EXERCISE: Rewrite the part of the rows that opens with the line containing "Identify the click" and closes with the line containing "送り状の品名をお選び下さい (490, 326)", swapping "coordinates" for "positions" and leaving everything else as it is. Return only those lines.

TASK DATA:
◇ ◇ ◇ ◇

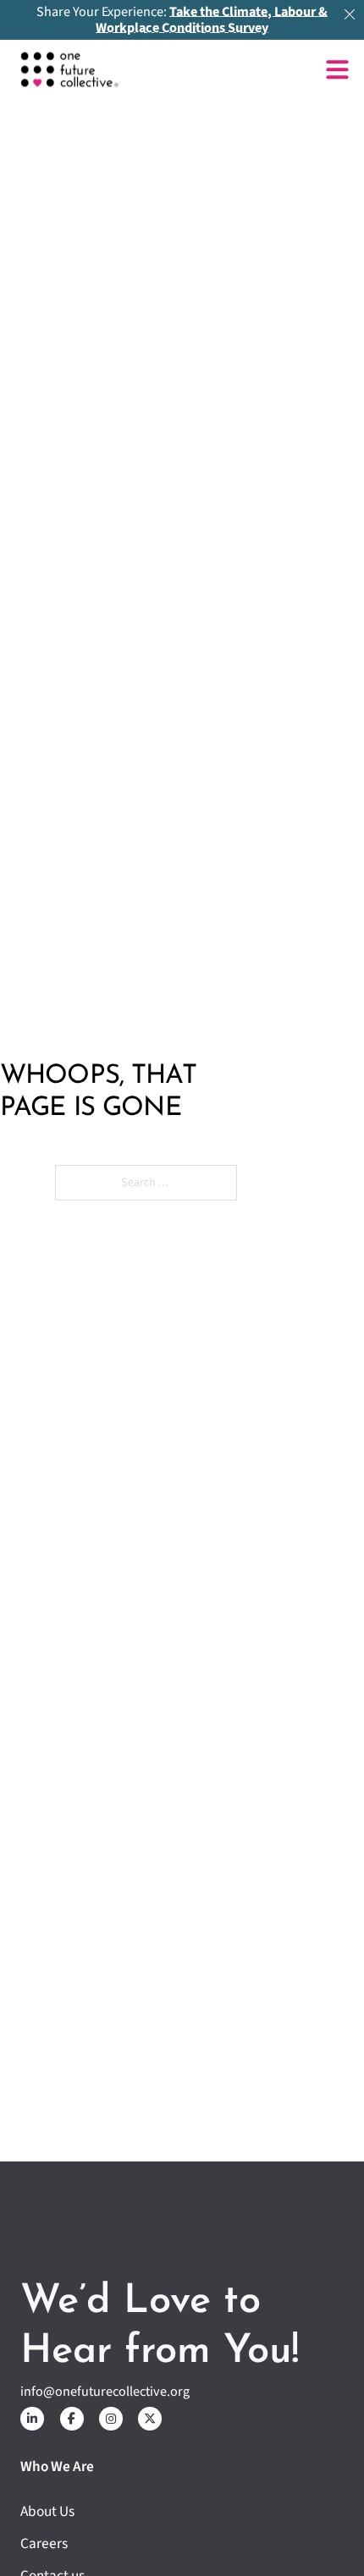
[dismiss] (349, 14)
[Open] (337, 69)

◇ ◇ ◇ ◇

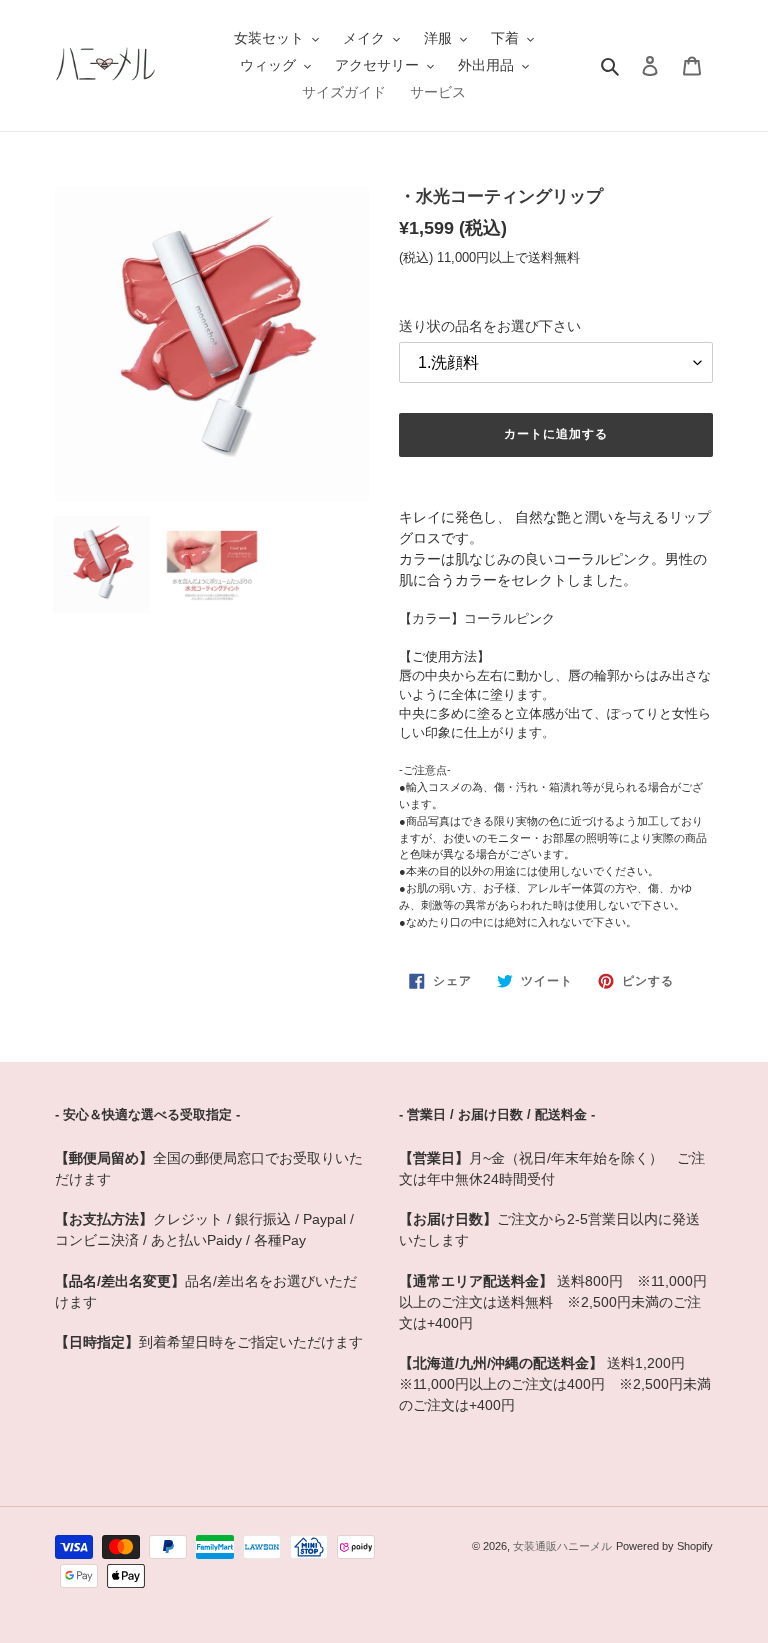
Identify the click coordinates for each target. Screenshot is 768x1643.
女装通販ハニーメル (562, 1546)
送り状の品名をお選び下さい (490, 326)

◇ ◇ ◇ ◇

PROBLEM SOLUTION:
Identify the click positions for each target. Screenshot is 768x1643.
女装通販ハニーメル (562, 1546)
送り状の品名をお選び下さい (490, 326)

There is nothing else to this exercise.